If the TechCrunch Google+ article was filled with unattributed rumors and unwarranted speculation, the Atlantic’s recent “eulogy for Twitter” was based almost entirely on personal hunch, and read more like a wistful remembrance of the good old days than a report on the demise of a social media platform. In fact, the authors admitted as much in the article’s fourth paragraph:

The publishing platform that carried us into the mobile Internet age is receding. Its influence on publishing will remain, but the platform’s place in Internet culture is changing in a way that feels irreversible and echoes the tradition of AIM and pre-2005 blogging. A lot of this argument comes down to what we feel.

While it’s true that Twitter’s growth, once explosive, has slowed slightly, it’s hardly reason to start ordering the casket.

In a fascinating article on Slate, Will Oremus points out that Twitter is not a “social sharing site” in the manner of Facebook; rather, he says, it’s a “social media platform,” with the emphasis on “media.” And he states Twitter isn’t dying; in fact, its influence is growing far beyond the bounds of the Internet.
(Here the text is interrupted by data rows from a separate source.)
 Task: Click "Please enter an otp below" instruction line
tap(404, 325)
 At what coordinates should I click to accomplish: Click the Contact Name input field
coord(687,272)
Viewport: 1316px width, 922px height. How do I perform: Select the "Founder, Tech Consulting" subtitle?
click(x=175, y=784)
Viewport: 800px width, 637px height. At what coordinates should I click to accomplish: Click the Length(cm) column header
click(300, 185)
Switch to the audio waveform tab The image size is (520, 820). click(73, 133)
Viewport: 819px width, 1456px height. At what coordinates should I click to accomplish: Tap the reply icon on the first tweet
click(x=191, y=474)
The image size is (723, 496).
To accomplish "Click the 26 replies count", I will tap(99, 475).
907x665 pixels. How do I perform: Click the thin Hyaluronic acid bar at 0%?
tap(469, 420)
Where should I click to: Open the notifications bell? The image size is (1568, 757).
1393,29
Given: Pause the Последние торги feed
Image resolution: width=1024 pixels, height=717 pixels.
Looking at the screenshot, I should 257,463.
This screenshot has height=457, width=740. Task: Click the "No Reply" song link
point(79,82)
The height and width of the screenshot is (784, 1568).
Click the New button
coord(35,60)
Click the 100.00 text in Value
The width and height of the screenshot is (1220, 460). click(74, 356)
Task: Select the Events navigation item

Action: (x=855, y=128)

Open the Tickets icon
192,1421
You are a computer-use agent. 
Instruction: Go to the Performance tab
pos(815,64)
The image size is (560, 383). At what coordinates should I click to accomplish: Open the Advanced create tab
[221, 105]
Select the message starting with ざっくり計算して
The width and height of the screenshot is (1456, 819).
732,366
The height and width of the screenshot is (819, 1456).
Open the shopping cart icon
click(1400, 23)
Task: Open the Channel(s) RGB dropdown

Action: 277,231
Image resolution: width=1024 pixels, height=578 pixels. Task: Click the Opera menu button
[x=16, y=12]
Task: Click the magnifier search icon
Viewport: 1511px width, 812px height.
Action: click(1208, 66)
What should content marketers do?

What’s the takeaway from all this?

First, I’d suggest we not get our knickers in a collective twist over every rumour we hear or every article we read.

Yes, the world of social media is changing and evolving—as it has always done. Yes, platforms are growing and shifting—as they have always done.

And our job as content marketers is to monitor the changes carefully, assess the benefits and drawbacks of each platform, and plan our strategies accordingly. Just as we’ve always done.